**Stated exercise:**
Display each line of the data below that contains the word "Open".

***

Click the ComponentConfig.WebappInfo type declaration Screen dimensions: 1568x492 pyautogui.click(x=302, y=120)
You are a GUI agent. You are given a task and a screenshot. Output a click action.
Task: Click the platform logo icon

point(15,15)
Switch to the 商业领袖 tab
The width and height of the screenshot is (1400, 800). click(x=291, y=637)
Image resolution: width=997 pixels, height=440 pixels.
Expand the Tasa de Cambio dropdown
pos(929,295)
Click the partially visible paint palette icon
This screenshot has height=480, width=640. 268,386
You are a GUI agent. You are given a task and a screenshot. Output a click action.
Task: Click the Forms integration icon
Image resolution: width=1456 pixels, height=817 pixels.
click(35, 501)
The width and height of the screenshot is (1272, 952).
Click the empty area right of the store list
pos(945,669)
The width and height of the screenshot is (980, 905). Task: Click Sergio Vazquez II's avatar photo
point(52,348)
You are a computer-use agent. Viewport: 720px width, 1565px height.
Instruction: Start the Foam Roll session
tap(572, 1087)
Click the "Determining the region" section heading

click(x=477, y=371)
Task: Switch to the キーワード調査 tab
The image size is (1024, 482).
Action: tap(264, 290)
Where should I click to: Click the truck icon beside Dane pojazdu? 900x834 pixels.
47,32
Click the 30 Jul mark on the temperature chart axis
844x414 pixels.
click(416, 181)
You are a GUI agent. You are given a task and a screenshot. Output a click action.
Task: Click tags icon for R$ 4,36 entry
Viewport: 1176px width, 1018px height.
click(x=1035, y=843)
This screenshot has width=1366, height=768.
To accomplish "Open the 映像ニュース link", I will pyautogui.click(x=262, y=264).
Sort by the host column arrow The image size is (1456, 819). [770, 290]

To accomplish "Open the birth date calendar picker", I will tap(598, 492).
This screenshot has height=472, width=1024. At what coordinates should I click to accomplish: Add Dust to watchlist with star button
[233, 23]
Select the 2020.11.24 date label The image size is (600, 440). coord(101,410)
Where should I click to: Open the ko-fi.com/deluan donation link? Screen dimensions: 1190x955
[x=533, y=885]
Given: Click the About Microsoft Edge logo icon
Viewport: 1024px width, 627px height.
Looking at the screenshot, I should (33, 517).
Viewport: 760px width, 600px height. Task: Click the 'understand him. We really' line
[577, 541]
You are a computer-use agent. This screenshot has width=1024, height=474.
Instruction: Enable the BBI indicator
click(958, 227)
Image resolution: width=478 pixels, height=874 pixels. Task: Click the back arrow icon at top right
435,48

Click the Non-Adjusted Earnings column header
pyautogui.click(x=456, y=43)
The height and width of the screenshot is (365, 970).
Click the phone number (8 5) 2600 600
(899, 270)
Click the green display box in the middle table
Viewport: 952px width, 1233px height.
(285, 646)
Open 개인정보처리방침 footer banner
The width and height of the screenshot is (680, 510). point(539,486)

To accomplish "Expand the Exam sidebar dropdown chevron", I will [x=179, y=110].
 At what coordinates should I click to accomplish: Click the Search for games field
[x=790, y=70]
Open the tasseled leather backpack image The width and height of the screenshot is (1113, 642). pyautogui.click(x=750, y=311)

***

**Completed exercise:**
To accomplish "Open the 映像ニュース link", I will pyautogui.click(x=262, y=264).
To accomplish "Open the birth date calendar picker", I will tap(598, 492).
Where should I click to: Open the ko-fi.com/deluan donation link? Screen dimensions: 1190x955
Open 개인정보처리방침 footer banner
Open the tasseled leather backpack image The width and height of the screenshot is (1113, 642). pyautogui.click(x=750, y=311)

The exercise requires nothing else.